Selection:
Merge "Documentation for the Spark plugin"

2014-06-07 19:02:49 +00:00 · 2014-06-07 19:02:49 +00:00 · 4170900df0
commit 4170900df0
parent 4e3cb32475 2d4379bdb4
1 changed files with 63 additions and 0 deletions
--- a/doc/source/userdoc/spark_plugin.rst
+++ b/doc/source/userdoc/spark_plugin.rst
@ -0,0 +1,63 @@
+Spark Plugin
+============
+
+The Spark Sahara plugin provides a way to provision Apache Spark clusters on
+OpenStack in a single click and in an easily repeatable fashion.
+
+Currently Spark is installed in standalone mode, with no YARN or Mesos support.
+
+Images
+------
+
+For cluster provisioning prepared images should be used. The Spark plugin
+has been developed and tested with the images generated by the :doc:`diskimagebuilder`.
+Those Ubuntu images already have Cloudera CDH4 HDFS and Apache Spark 0.9.1 installed.
+
+The Spark plugin requires an image to be tagged in Sahara Image Registry with
+two tags: 'spark' and '<Spark version>' (e.g. '0.9.1').
+
+Also you should specify the username of the default cloud-user used in the image. For
+images generated with the DIB it is 'ubuntu'.
+
+Note that the Spark cluster is deployed using the scripts available in the
+Spark distribution, which allow to start all services (master and slaves), stop
+all services and so on. As such (and as opposed to CDH HDFS daemons), Spark is
+not deployed as a standard Ubuntu service and if the virtual machines are
+rebooted, Spark will not be restarted.
+
+Spark configuration
+-------------------
+
+Spark needs few parameters to work and has sensible defaults. If needed they
+can be changed when creating the Sahara cluster template. No node group options
+are available.
+
+Once the cluster is ready, connect with ssh to the master using the 'ubuntu'
+user and the appropriate ssh key. Spark is installed in /opt/spark and should
+be completely configured and ready to start executing jobs. At the bottom of
+the cluster information page from the OpenStack dashboard, a link to the Spark
+web interface is provided.
+
+Cluster Validation
+------------------
+
+When a user creates an Hadoop cluster using the Spark plugin,
+the cluster topology requested by user is verified for consistency.
+
+Currently there are the following limitations in cluster topology for the Spark plugin:
+
+  + Cluster must contain exactly one HDFS namenode
+  + Cluster must contain exactly one Spark master
+  + Cluster must contain at least one Spark slave
+  + Cluster must contain at least one HDFS datanode
+
+The tested configuration puts the NameNode co-located with the master and a DataNode
+with each slave to maximize data locality.
+
+Limitations
+-----------
+
+For now scaling and EDP are not supported.
+
+Swift support is not available in Spark. Once it is developed there, it will be
+possible to add it to this plugin.

Given data:
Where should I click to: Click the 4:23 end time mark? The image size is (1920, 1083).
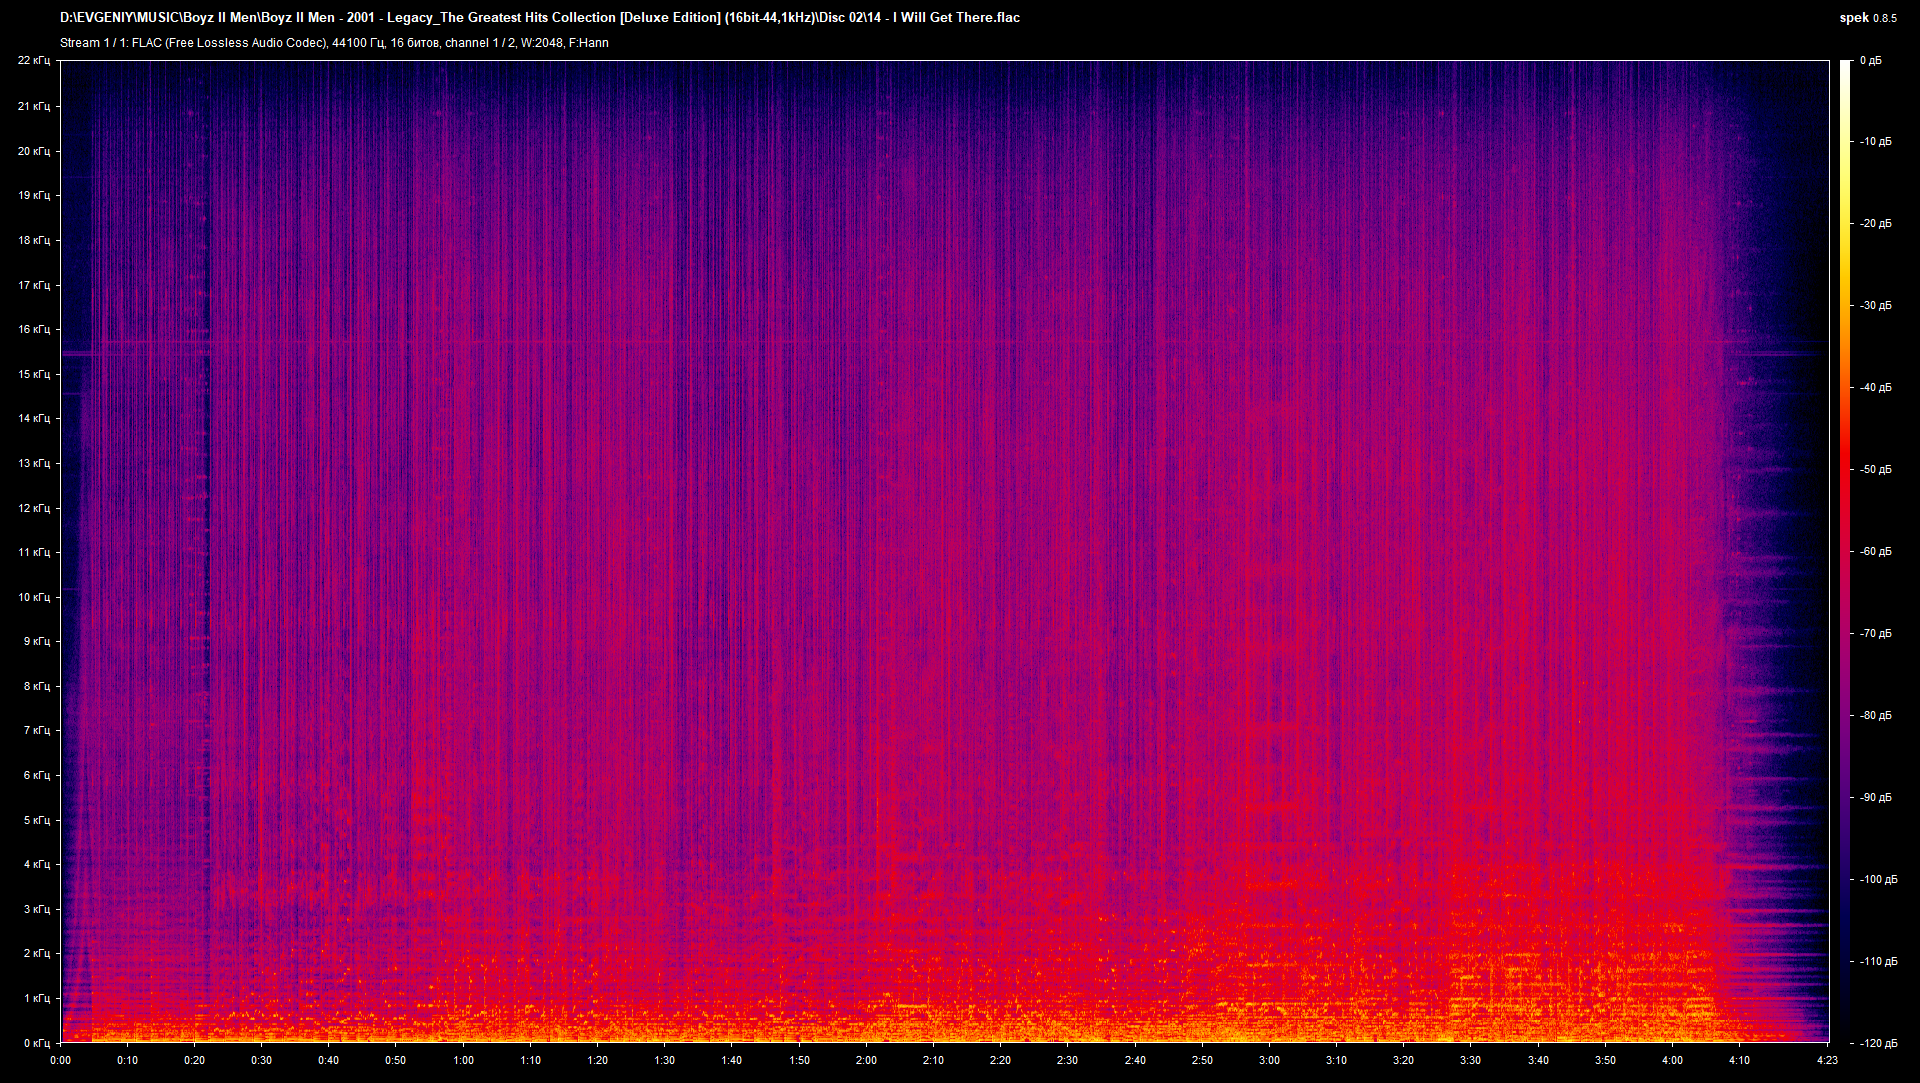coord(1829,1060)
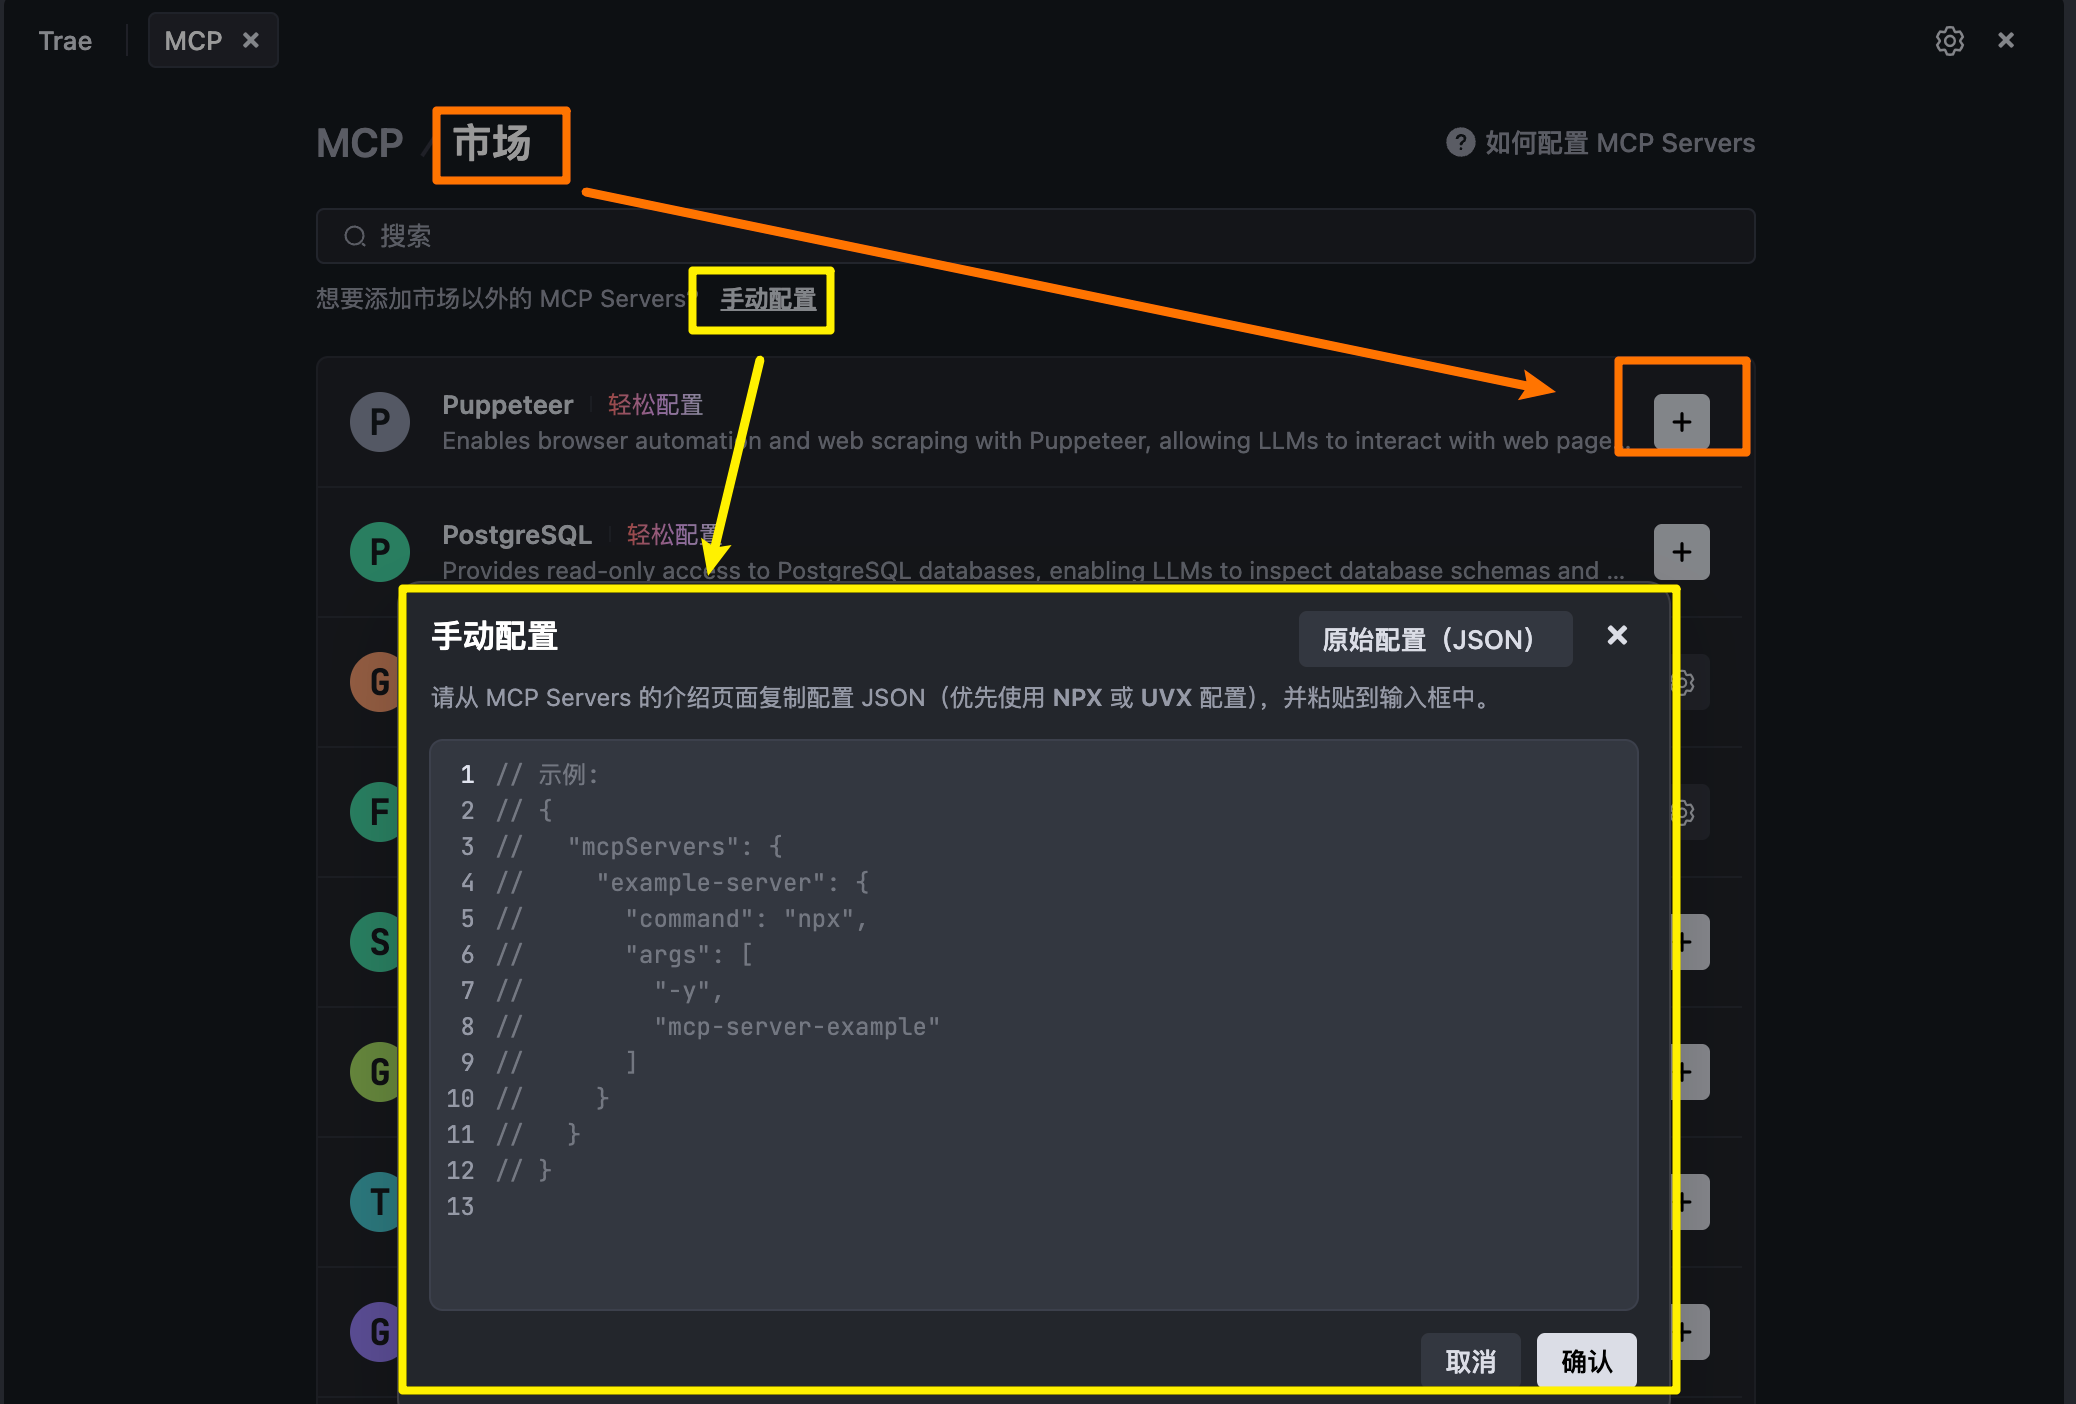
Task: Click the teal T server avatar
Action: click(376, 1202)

Exercise: Reproduce the stretch of the Spark plugin documentation from "2014-06-07 19:02:49 +00:00 · 2014-06-07" through "easily repeatable fashion.".

Correct result:
2014-06-07 19:02:49 +00:00 · 2014-06-07 19:02:49 +00:00 · 4170900df0
commit 4170900df0
parent 4e3cb32475 2d4379bdb4
1 changed files with 63 additions and 0 deletions
--- a/doc/source/userdoc/spark_plugin.rst
+++ b/doc/source/userdoc/spark_plugin.rst
@ -0,0 +1,63 @@
+Spark Plugin
+============
+
+The Spark Sahara plugin provides a way to provision Apache Spark clusters on
+OpenStack in a single click and in an easily repeatable fashion.